TASK STATEMENT: Write out the passage of the Aspell filter notes from "To check which filters" to "and filter modes.", word for word.

SELECTED EXTRACT:
----

Next: , Up: Notes on Various Options


4.4.1 Notes on Various Filters and Filter Modes

Aspell now has filter support. You can either select from individual filters or choose a filter mode. To select a filter mode use the mode option. You may choose from `none', `url', `email', `sgml', `ccpp', `tex' and any other available on your system. The default mode is `url'. Individual filters can be added with the option add-filter and removed with the rem-filter option. The currently available filters are `url', `email', `sgml' and `tex', `latex' (alias for `tex'), `nroff', `context', as well as a bunch of filters which translate the text from one format to another.

To check which filters are available use aspell dump filters. To check which filter modes are available use aspell dump modes. The aspell help command will also list all available filter and filter modes.

4.4.1.1 None Filter Mode

The none mode is exactly what it says. It turns off all filters.

----

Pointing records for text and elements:
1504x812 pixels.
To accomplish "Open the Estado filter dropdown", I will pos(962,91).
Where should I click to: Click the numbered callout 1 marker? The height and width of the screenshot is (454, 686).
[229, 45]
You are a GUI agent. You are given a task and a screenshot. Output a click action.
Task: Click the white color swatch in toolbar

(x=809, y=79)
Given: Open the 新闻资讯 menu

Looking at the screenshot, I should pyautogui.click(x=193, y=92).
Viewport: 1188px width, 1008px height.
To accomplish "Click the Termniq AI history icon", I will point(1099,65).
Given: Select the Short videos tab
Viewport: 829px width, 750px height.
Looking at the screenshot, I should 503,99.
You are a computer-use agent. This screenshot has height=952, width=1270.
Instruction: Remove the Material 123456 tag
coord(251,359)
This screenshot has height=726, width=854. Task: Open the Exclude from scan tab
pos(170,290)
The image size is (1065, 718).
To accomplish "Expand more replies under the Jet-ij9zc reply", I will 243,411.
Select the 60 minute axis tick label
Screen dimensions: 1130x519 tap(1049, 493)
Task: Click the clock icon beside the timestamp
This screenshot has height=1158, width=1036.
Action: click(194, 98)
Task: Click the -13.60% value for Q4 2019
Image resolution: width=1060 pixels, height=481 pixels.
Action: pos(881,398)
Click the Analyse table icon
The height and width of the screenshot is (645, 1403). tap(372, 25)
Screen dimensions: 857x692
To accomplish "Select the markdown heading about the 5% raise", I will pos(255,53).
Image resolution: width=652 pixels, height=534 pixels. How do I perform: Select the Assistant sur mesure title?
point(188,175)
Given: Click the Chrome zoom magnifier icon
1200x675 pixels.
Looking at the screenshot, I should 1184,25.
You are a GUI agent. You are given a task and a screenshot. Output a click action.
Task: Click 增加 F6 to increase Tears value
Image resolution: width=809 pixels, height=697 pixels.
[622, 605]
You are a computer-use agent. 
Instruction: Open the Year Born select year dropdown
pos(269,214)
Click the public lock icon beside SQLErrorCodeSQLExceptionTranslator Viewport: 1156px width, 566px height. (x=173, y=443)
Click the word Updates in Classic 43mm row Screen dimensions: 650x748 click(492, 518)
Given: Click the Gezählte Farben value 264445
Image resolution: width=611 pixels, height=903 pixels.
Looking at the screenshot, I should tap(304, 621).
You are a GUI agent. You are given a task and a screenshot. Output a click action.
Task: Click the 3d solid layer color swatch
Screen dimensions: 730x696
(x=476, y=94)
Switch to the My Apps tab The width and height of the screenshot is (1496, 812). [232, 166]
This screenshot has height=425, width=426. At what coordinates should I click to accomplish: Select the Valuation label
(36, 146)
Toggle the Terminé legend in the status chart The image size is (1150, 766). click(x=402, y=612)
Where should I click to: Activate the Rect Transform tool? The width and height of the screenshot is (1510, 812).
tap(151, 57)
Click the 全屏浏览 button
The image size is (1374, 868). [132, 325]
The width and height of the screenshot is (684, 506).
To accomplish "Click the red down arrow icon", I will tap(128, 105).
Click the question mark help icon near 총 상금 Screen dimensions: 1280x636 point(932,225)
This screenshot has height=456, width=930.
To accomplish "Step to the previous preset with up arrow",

----

ANSWER TO THIS TASK:
To check which filters are available use aspell dump filters. To check which filter modes are available use aspell dump modes. The aspell help command will also list all available filter and filter modes.